A “Whale Seeker Certified Routes” initiative will thus help create mammal-safe shipping routes, which will use the Cetus platform to analyze risk-reduced routes.

“This problem of knowing in a precise space and time where those marine animals are is important for, yes, conservation, marine protected area management, but also for shipping, also for fishing,” said Tissier. “What we discovered is that we really need to look if you want to have an impact on the ocean. We need to take these tools that we’ve been using but develop a system and a community around them.”



‘Meaningful validation’

Whale Seeker CEO Emily Charry Tissier called the designation “a meaningful validation of our approach: building ethical, scalable AI that can be used in the real world to better protect marine mammals.”

“We’re particularly proud to be on this list because they’re looking at the ethical rigour as well as the technical rigour,” she told CTV News. “Being the first certified B Corp in the world to use AI in service of wildlife, we’ve maintained that. We’ve gotten recertified. We’re maintaining those ethical standards as well as the technical ones. And so we’re particularly proud to be recognized for that.”

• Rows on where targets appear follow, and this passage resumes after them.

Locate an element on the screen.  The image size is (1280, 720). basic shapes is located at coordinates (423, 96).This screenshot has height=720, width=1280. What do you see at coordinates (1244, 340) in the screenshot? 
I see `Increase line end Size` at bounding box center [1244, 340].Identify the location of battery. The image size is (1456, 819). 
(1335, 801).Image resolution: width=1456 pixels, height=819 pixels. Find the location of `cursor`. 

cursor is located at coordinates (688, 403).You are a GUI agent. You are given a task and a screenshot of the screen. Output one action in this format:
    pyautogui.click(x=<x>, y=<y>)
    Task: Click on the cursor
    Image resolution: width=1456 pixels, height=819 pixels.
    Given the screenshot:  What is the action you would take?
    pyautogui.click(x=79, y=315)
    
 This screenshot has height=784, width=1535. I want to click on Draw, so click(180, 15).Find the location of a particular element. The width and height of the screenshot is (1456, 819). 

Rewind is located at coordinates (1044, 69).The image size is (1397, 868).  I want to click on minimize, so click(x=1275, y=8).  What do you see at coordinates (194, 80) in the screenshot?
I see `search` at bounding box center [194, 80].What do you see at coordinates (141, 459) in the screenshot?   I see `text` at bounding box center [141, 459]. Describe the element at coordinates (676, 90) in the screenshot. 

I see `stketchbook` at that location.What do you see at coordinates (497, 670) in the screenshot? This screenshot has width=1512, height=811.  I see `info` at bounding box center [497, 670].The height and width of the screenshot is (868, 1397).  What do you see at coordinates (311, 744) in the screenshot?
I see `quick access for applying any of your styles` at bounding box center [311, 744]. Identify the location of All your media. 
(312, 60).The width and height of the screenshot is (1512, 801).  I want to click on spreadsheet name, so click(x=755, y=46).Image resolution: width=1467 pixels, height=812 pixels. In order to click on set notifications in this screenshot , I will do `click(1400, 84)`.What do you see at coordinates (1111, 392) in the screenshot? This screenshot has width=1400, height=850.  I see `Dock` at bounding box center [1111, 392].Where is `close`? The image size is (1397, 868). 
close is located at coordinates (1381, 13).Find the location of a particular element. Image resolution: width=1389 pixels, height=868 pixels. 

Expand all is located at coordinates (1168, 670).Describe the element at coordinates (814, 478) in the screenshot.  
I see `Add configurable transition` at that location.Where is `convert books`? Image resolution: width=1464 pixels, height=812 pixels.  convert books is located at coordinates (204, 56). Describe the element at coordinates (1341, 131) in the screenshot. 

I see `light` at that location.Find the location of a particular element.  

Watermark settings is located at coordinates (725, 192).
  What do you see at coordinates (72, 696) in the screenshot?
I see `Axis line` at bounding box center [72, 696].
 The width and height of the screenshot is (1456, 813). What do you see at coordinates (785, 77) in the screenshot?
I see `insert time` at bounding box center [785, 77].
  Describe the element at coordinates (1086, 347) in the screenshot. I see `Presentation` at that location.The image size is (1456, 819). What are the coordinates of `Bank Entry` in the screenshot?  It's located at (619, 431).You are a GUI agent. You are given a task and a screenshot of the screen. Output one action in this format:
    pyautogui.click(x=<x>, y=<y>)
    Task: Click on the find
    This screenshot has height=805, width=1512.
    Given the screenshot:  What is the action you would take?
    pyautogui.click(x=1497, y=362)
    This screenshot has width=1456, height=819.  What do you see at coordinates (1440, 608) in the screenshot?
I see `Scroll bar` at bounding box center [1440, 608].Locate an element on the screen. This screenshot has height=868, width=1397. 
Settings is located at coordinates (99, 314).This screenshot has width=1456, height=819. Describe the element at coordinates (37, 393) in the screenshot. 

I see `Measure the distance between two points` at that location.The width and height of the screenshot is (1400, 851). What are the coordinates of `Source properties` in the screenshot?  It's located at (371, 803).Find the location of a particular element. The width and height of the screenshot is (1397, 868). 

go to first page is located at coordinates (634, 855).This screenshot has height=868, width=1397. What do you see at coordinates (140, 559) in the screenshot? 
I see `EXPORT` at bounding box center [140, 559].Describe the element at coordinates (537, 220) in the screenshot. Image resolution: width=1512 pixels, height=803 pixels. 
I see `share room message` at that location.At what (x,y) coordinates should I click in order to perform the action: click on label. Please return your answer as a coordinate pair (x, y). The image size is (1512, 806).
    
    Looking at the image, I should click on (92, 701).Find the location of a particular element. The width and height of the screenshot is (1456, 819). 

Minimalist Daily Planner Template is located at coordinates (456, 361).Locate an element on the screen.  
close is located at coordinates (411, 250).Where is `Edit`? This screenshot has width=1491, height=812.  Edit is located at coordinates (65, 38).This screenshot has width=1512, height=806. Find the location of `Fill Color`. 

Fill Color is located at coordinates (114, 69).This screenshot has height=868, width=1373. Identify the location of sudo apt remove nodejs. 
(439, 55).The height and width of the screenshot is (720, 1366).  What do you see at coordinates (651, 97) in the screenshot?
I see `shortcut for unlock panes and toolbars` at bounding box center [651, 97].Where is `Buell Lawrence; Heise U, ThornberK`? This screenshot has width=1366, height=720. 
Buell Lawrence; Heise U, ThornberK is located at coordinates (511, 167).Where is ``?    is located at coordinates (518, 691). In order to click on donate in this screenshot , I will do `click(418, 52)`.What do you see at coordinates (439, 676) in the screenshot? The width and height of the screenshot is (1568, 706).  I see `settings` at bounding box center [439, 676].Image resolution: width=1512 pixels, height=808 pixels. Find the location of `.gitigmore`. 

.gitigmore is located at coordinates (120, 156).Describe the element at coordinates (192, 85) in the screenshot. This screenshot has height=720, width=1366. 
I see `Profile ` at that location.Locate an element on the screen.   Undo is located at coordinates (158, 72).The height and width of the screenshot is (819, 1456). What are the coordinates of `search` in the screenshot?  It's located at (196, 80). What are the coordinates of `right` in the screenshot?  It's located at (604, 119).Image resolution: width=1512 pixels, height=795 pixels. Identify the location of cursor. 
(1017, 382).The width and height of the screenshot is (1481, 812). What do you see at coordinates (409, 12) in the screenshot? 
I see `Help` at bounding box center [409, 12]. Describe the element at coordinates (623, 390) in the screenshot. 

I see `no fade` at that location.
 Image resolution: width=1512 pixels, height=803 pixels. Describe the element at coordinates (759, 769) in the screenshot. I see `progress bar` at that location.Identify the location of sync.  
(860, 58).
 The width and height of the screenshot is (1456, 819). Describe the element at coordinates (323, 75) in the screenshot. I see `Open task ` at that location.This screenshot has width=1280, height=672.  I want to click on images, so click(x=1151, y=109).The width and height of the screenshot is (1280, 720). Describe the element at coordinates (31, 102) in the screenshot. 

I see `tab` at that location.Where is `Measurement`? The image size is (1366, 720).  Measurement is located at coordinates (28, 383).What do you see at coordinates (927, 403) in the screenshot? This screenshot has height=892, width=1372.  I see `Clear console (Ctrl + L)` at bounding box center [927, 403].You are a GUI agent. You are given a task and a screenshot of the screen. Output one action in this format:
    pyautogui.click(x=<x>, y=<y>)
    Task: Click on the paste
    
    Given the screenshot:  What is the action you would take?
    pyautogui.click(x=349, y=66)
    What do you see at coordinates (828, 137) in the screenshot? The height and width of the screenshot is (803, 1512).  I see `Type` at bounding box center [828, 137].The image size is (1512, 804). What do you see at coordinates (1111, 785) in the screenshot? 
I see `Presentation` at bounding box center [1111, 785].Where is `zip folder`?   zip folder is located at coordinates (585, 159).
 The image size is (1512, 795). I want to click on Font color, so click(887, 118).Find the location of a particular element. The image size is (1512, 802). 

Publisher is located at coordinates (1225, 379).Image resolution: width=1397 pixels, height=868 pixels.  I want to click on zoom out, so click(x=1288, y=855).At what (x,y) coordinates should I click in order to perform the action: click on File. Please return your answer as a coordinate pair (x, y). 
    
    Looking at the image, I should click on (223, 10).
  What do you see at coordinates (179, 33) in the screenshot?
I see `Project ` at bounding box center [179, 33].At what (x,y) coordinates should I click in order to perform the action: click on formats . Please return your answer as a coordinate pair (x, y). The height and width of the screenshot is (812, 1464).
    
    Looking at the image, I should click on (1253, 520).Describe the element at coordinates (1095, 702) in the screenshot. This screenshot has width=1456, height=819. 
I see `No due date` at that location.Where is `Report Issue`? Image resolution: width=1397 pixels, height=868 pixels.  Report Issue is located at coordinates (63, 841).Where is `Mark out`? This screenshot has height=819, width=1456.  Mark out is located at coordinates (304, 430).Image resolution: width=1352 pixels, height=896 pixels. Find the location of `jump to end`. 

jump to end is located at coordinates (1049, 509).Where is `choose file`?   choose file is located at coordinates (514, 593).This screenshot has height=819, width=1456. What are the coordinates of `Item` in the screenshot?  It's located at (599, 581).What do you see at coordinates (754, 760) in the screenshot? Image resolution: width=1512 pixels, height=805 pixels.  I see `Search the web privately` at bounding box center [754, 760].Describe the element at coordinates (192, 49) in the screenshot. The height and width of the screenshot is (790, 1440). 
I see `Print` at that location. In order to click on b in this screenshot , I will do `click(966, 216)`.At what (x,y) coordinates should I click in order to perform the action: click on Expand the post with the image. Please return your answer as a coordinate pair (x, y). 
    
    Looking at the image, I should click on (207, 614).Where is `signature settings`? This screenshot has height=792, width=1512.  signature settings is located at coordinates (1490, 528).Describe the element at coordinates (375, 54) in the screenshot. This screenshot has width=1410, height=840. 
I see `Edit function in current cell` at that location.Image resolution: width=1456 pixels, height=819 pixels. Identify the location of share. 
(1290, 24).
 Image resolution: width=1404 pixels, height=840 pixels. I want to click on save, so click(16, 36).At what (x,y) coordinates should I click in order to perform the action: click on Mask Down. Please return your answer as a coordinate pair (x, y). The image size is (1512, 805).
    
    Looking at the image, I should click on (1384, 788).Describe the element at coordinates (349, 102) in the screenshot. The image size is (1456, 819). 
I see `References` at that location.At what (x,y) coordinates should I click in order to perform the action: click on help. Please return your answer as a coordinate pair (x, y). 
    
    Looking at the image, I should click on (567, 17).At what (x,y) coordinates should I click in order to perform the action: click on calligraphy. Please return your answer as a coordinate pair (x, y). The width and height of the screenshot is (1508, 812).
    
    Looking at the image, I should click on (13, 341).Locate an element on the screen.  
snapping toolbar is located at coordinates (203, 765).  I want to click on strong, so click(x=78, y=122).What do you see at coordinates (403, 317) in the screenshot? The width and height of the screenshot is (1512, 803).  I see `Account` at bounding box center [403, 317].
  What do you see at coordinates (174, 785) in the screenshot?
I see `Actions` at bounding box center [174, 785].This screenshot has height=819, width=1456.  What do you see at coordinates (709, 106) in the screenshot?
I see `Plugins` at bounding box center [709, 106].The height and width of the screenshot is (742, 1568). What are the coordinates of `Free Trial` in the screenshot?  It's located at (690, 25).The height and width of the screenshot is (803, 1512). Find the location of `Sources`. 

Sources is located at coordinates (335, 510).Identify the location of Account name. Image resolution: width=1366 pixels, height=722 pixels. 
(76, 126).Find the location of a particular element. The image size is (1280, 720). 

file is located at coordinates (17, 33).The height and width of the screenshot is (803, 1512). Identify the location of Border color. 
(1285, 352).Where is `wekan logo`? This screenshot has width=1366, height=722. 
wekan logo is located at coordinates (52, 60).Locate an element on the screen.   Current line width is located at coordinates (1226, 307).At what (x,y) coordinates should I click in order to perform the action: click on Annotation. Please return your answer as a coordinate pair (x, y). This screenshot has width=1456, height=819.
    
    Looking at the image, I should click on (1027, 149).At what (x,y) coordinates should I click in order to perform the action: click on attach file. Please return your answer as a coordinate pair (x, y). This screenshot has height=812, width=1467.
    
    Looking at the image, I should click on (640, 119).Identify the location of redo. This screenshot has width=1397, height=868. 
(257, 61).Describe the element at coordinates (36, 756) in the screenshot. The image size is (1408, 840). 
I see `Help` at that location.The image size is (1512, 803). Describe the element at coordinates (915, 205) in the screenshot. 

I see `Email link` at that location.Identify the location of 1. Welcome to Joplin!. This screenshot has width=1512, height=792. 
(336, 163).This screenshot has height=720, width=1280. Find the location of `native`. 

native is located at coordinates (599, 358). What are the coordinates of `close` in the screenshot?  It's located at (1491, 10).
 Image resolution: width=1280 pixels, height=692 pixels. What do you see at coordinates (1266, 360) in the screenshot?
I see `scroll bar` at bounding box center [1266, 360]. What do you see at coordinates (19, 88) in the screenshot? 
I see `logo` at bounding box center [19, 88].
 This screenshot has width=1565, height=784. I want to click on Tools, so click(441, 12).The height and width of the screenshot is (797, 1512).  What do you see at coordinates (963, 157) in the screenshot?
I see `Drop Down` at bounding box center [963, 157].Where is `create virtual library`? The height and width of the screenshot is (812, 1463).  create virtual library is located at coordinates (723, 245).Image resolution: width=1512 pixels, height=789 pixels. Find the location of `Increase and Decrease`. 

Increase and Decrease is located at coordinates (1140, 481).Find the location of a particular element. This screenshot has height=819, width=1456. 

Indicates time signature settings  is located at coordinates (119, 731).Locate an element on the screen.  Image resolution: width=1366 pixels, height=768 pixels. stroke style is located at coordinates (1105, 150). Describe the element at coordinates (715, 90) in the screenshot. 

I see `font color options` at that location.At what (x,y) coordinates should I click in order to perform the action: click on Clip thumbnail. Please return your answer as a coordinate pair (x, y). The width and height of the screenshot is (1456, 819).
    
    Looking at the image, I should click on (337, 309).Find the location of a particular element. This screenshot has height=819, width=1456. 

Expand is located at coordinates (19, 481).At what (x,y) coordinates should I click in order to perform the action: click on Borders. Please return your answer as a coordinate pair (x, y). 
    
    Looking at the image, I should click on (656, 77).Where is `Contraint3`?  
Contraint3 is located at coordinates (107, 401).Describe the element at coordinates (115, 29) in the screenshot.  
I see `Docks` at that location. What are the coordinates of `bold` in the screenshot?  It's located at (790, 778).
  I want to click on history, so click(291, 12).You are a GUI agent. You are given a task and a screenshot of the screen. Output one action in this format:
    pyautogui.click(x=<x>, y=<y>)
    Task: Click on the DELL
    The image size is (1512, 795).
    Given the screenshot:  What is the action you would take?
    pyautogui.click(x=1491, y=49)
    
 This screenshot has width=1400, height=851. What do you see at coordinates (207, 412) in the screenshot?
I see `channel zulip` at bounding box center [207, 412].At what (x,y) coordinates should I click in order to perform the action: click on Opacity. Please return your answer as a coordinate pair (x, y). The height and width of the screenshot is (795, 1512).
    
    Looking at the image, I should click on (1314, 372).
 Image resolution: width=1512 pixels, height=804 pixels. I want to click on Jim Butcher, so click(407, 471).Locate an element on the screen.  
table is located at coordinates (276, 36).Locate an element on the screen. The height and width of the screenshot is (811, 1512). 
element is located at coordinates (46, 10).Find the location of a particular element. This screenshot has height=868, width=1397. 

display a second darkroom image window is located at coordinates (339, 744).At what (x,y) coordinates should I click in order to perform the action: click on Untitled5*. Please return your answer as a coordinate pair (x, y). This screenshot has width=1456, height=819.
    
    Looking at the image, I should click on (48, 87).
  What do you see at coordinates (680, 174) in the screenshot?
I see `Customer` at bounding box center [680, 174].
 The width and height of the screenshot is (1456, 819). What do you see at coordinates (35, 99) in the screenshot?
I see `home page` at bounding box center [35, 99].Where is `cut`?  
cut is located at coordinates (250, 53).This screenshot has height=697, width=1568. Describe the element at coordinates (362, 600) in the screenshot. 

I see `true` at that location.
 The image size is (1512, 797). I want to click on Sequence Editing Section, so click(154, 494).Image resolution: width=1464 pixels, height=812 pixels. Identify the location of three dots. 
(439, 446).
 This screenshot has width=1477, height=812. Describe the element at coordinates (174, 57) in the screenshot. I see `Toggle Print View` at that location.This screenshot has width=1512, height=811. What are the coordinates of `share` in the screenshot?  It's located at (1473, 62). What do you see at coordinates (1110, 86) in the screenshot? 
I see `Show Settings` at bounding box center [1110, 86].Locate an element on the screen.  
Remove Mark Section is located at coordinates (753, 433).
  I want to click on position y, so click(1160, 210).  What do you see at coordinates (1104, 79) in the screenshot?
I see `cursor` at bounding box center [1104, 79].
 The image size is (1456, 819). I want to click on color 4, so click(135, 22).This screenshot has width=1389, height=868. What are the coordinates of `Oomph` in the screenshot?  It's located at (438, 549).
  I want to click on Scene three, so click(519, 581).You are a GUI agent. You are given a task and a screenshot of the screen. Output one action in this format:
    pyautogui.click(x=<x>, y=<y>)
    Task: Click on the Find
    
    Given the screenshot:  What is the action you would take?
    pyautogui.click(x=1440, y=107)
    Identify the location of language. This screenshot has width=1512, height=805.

B Corp certification means that the business meets the highest standards in social and environmental performance, public transparency and legal accountability.

Tissier was among the 100 brilliant women on the Women in AI Ethics (WAIE) list in 2023. She, along with biomedical engineer Antoine Gagné-Turcotte and field biologist Bertrand Charry, founded Whale Seeker in Montreal in 2018 to bridge “the divide between profitability and sustainability by making marine mammal detection fast, accurate, and accessible.”

Tissier explained that Whale Seeker is a signatory on the Montreal Declaration for Responsible AI. The company works to be energy efficient, diligent in acquiring images, treats employees fairly and ensures their clients use their tools appropriately.

“We work in industries that can do some harm to the environment through the actions that they’re doing (mining, off-shore drilling etc.), but we’re there to make sure that that harm is minimized and is documented, and we make sure that everyone is following the rules,” said Tissier.

It is the second time the Montreal start-up has found itself on the list.

Its 2022 aerial image analysis tool Möbius was also designated as “outstanding.”